=== Document ===

The Farmington Historical Society 70th Anniversary will have a Celebration Dinner this evening, November 22, at 6:00 PM at the Farmington Country Club. The event is now sold out! The dinner will be catered by Darlene and Kim Cardinal,
and feature apple stuffed maple BBQ chicken breast. A vegetarian option
or apple stuffed squash.
I’ve put together a very brief presentation of the history of the Farmington Historical Society, which I know will be interesting and engaging for everyone. You can view it further down in this post.
Proceeds from the event will help continue our mission and aid work in the Museum of Farmington History. Having local support is instrumental in building a sense of community and belonging in Farmington, as well as to showcase the great work the Farmington Historical Society is doing for the Town of Farmington.
The annual dinner this year is a fundraiser for the organization. Fundraising helps to make our annual scholarship possible and pays for online Museum of Farmington History hosting. Donations help to pay for professional restoration of artifacts. In the recent past they have also paid for digitization projects. Each donation also helps us get closer to our goal of being able to find a space of our own.
Please email questions about the event to email@example.com and leave a message for the society President, Stan Freeda.
If you would like to make a donation of any amount to the society, please send a check, made out the the Farmington Historical Society, to:
Farmington Historical Society
Care of the Goodwin Library
422 Main Street
Farmington, NH 03835
Attention: Society Secretary
At this time I would also like to thank the sponsors of our 70th Anniversary Celebration!
We are grateful for their generosity and dedication to the Society and Museum of Farmington History.
Read the full transcript:
Good evening everyone. Thank you for coming to the 70th Anniversary dinner for the Farmington Historical Society.
It is traditional for the curator of the Society to give report of what has been happening in the Museum of Farmington history for our annual meeting. Instead of giving a full report, I’m going to tell you a little about the founder of the Society, Mary Cloutman.
I’m sure most of you already know in November of 1949 the Farmington Historical Society was created. Well, it actually started as a combined effort of two towns, Farmington and New Durham, and thus the organization was called the Farmington-New Durham Historical Society.
The goal was of the nascent organization was to explore and document the history of the two towns. To “seek out the oldest homes and burying grounds and whatever else pertained to the history of the area,” to borrow a phrase from the November 1999 Puddledock Press, covering the
Farmington had already lost most of the early recorded history of the town and early donated effects, when the Opera House, containing the library, burned to the ground in 1928. Large collections of records also perished in floods in the early twentieth century. There was a real need to find, collect, organize, restore, and prepare for long-term care of Farmington history and artifacts relating to life in Farmington.
The joint society chaired many events together and hosted more speakers than anyone cares to count. They invited historical writers, restoration artists, and amateur historians to add to the knowledge of the organization. Eventually, after several decades of working together, they separated into two successful town societies, to focus exclusively on their own towns.

===

### Written tasks:
1. Answer these questions using the Farmington Historical Society anniversary text.
(a) Where is the Celebration Dinner being held?
(b) What happened to the Opera House in 1928?
(c) What was the organization called when it was first formed?
2. Write the next part of the Farmington Historical Society anniversary text, picking up after its last sentence.

=== Data block ===

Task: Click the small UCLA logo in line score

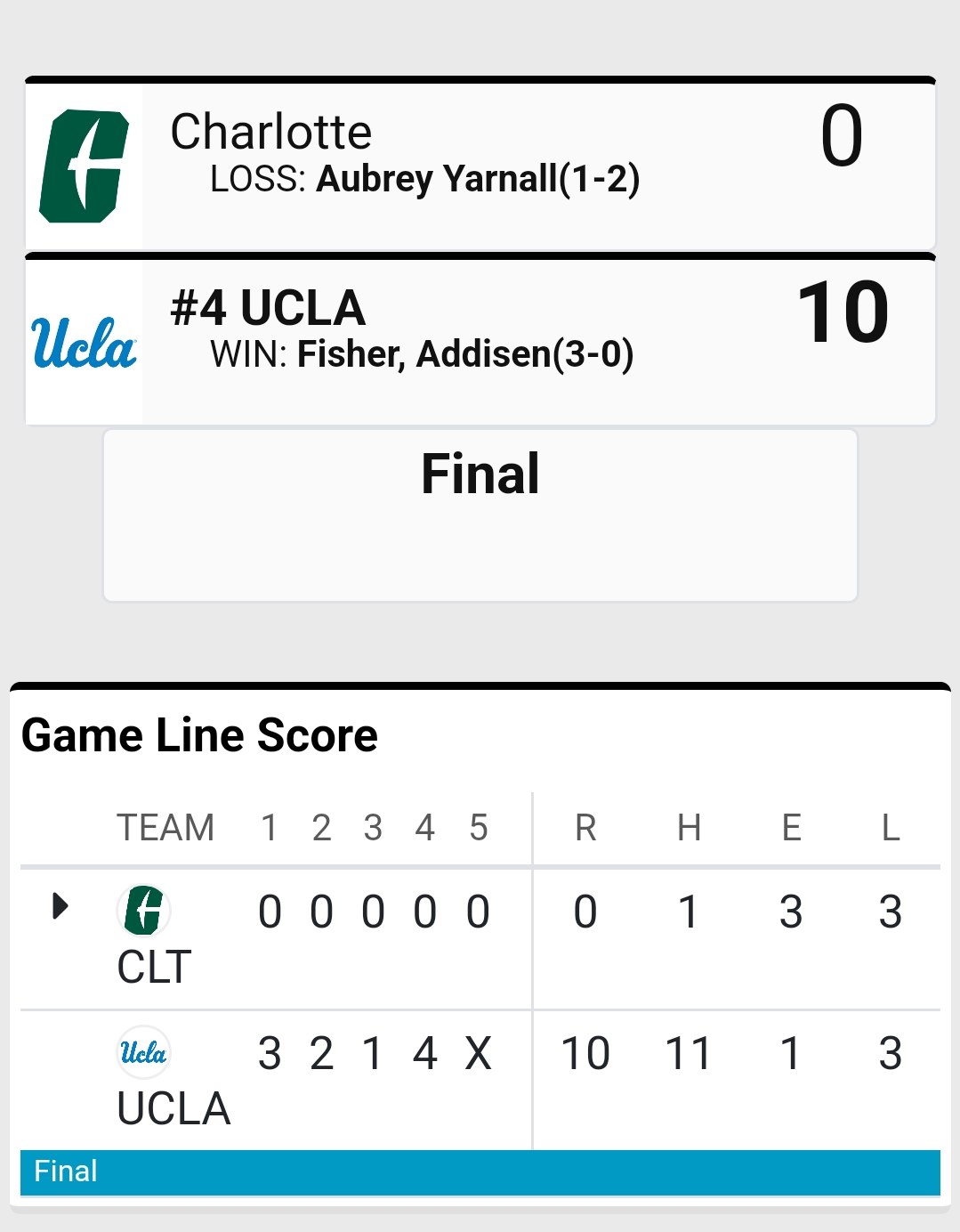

===

### Written answers:
1.
(a) At the Farmington Country Club.
(b) It burned to the ground, and the library inside it was lost.
(c) The Farmington-New Durham Historical Society.

2.
Though this was a collaborative effort, make no mistake the person behind gathering support for and organizing the society, was Mary Cloutman.
Mary Cloutman was the embodiment of a community organizer. She was well educated, a hard worker, generous with her time, and creatively inclined.
It’s hard to gather much about Mary’s youth from the historical record, but what is lost to the sands of time from that period was most certainly dwarfed by who she became later in life.
People were fond of asking Mary to play the piano, often as accompaniment to a singer with a beguiling voice. Drama was one of her passions and she worked on everything from costumes, to sets, to staring in local productions. Mary’s statuesque figure meant she was frequently asked to model clothing and often helped to pull together local fashion events.
I do not want you to think that all there was to Mary Cloutman. She worked until she married. She was directly praised during WWII for her efforts in teaching and building med kits for the war aiding in producing so many, they talked about her work in the paper. She was politically active for most of her life and there is hardly an organization in town that did not benefit from her efforts during her life. She sat on many committees, chaired many efforts, and was an officer on many local boards.
The historical Society wasn’t the only organization she cared about tremendously, she also committed herself to the Farmington Woman’s Club.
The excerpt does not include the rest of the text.